Advocating strongest for this step is Canada’s petro-province, Alberta. And why shouldn’t it? Awash in black gold once more with record rises in oil and gas prices, Alberta would reap (with Canada) a massive “war dividend” from selling liquefied natural gas (LNG) to European customers and oil to the U.S.

It is why Premier Jason Kenney hastened to Texas the other week to tout Alberta as a secure replacement for “dictator oil.” He pressed for the resurrection of the Keystone XL pipeline to the United States by the Biden administration and the Energy East pipeline to Atlantic Canada by the Trudeau government.

None of this is poised to happen. Trans Canada itself dismissed the notion of restarting its Keystone pipeline, while Energy East continues to have no political purchase within either Ottawa or Quebec City, which hold the regulatory and political keys to it moving ahead.

Better news for Alberta is that the Trans Mountain pipeline to the British Columbia coast is still alive, bankrolled by Canadian taxpayers. It will give Alberta oil access to new tidewater markets in Asia and Europe, rather than being forced to sell at a discount in its traditional U.S. market simply because all the pipelines go north-south.

It’s not even clear Europe wants our energy, even if we could get it to them. Earlier this month, the International Energy Agency released a “Ten Point Plan to Reduce the European Union’s Reliance on Russian Natural Gas.” The word “Canada” is not mentioned once.

This does not sound like a continent ready and willing to embrace Canadian fossil fuel, no matter what label we put on it.

This energy truth is conditioned by a climate-change truth.
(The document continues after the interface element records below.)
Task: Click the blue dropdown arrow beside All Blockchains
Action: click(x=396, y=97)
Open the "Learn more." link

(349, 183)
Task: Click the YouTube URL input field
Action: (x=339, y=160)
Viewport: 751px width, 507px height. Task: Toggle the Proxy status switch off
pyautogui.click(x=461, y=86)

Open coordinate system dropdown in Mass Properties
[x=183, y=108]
Just days after Russian warred against Ukraine, the United Nations Intergovernmental Panel on Climate Change released its sixth scientific assessment report on climate impacts, adaptation and vulnerability. It does not make for comfortable reading.
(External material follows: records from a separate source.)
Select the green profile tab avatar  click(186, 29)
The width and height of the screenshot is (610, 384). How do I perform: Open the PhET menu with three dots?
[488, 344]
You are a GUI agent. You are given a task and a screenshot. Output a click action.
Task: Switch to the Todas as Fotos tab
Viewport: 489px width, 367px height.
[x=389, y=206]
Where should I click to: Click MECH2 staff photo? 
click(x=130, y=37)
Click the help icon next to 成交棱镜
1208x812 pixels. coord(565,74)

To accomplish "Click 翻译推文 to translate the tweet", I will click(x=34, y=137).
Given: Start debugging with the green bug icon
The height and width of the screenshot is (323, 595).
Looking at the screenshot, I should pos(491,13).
Right now, the world is on track to reach an increase of 2.7 degrees C by the end of the century, not the 1.5 degrees C target we need to stay below to avoid catastrophic climate change.
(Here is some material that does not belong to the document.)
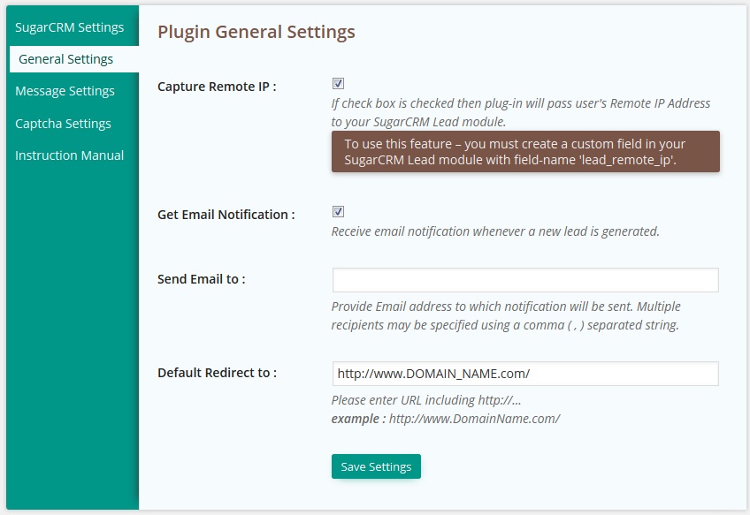Viewport: 750px width, 515px height.
Task: Click inside the Default Redirect to URL field
Action: click(x=525, y=374)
Climate change’s truth will have to compete with a newly emboldened energy-security truth. And vice versa. The clear and present danger of Russia to the international security order constitutes an emerging danger to the global climate order. Russia, the world’s fourth-largest country emitter, remains friendly to, even aligned with, China, the No. 1 emitter and India, the No. 3 emitter. That means tough sledding ahead to rally ongoing global climate action.

At the height of the Cold War, president John F. Kennedy decried the danger of nuclear weapons to humanity in his famous 1963 peace speech — words that take on new meaning today. He said: “… our most basic common link is that we all inhabit this small planet. We all breathe the same air. We all cherish our children’s future. And we are all mortal.”

Mutually assured destruction (MAD) from nuclear weapons was the Cold War’s deterrence totem. How ironic, in the days of “hot peace” to come, if MAD remerges for a whole other reason.

David McLaughlin was Clerk of the Executive Council in the government of Manitoba in 2020-21. He was campaign manager for the PC Party of Manitoba in the 2016 and 2019 elections.